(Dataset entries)

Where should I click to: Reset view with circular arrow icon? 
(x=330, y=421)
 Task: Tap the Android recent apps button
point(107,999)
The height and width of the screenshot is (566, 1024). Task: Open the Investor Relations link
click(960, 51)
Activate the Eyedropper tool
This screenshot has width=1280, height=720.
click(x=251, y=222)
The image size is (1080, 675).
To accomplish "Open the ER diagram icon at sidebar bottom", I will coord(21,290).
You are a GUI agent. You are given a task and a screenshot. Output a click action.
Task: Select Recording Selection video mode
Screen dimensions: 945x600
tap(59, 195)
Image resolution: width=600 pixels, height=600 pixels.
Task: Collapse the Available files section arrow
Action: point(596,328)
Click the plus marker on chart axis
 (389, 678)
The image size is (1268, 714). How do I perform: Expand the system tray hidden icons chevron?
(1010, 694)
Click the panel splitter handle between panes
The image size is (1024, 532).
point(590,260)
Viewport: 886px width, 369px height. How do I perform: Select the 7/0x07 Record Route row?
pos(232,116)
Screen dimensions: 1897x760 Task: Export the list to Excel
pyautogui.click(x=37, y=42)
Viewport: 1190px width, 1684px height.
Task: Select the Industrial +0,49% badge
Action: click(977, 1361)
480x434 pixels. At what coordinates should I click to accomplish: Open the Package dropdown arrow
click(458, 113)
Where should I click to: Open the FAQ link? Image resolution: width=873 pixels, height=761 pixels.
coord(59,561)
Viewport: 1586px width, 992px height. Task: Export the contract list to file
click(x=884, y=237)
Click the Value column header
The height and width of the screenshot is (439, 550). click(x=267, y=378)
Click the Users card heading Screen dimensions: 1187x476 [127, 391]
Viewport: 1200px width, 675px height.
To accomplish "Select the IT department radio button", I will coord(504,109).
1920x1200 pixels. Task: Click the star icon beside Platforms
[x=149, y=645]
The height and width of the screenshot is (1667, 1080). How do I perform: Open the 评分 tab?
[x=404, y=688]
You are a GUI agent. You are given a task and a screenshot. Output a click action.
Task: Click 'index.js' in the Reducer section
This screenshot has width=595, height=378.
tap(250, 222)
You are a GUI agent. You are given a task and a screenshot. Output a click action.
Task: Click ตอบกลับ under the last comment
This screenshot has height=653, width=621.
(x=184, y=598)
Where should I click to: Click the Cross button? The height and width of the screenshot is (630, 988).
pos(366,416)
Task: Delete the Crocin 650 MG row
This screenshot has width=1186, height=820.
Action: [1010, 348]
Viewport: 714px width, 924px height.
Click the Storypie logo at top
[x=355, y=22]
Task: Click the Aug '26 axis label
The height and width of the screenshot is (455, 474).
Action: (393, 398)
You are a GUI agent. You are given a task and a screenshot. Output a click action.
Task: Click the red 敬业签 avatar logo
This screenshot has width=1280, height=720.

→ Work instruction: All of the data must be set down again exactly.

→ Written response:
Where should I click to: Reset view with circular arrow icon? 
(x=330, y=421)
 Task: Tap the Android recent apps button
point(107,999)
The height and width of the screenshot is (566, 1024). Task: Open the Investor Relations link
click(960, 51)
Activate the Eyedropper tool
This screenshot has width=1280, height=720.
click(x=251, y=222)
The image size is (1080, 675).
To accomplish "Open the ER diagram icon at sidebar bottom", I will coord(21,290).
You are a GUI agent. You are given a task and a screenshot. Output a click action.
Task: Select Recording Selection video mode
Screen dimensions: 945x600
tap(59, 195)
Image resolution: width=600 pixels, height=600 pixels.
Task: Collapse the Available files section arrow
Action: point(596,328)
Click the plus marker on chart axis
 (389, 678)
The image size is (1268, 714). How do I perform: Expand the system tray hidden icons chevron?
(1010, 694)
Click the panel splitter handle between panes
The image size is (1024, 532).
point(590,260)
Viewport: 886px width, 369px height. How do I perform: Select the 7/0x07 Record Route row?
pos(232,116)
Screen dimensions: 1897x760 Task: Export the list to Excel
pyautogui.click(x=37, y=42)
Viewport: 1190px width, 1684px height.
Task: Select the Industrial +0,49% badge
Action: click(977, 1361)
480x434 pixels. At what coordinates should I click to accomplish: Open the Package dropdown arrow
click(458, 113)
Where should I click to: Open the FAQ link? Image resolution: width=873 pixels, height=761 pixels.
coord(59,561)
Viewport: 1586px width, 992px height. Task: Export the contract list to file
click(x=884, y=237)
Click the Value column header
The height and width of the screenshot is (439, 550). click(x=267, y=378)
Click the Users card heading Screen dimensions: 1187x476 [127, 391]
Viewport: 1200px width, 675px height.
To accomplish "Select the IT department radio button", I will coord(504,109).
1920x1200 pixels. Task: Click the star icon beside Platforms
[x=149, y=645]
The height and width of the screenshot is (1667, 1080). How do I perform: Open the 评分 tab?
[x=404, y=688]
You are a GUI agent. You are given a task and a screenshot. Output a click action.
Task: Click 'index.js' in the Reducer section
This screenshot has width=595, height=378.
tap(250, 222)
You are a GUI agent. You are given a task and a screenshot. Output a click action.
Task: Click ตอบกลับ under the last comment
This screenshot has height=653, width=621.
(x=184, y=598)
Where should I click to: Click the Cross button? The height and width of the screenshot is (630, 988).
pos(366,416)
Task: Delete the Crocin 650 MG row
This screenshot has width=1186, height=820.
Action: [1010, 348]
Viewport: 714px width, 924px height.
Click the Storypie logo at top
[x=355, y=22]
Task: Click the Aug '26 axis label
The height and width of the screenshot is (455, 474).
Action: (393, 398)
You are a GUI agent. You are given a task and a screenshot. Output a click action.
Task: Click the red 敬业签 avatar logo
This screenshot has width=1280, height=720.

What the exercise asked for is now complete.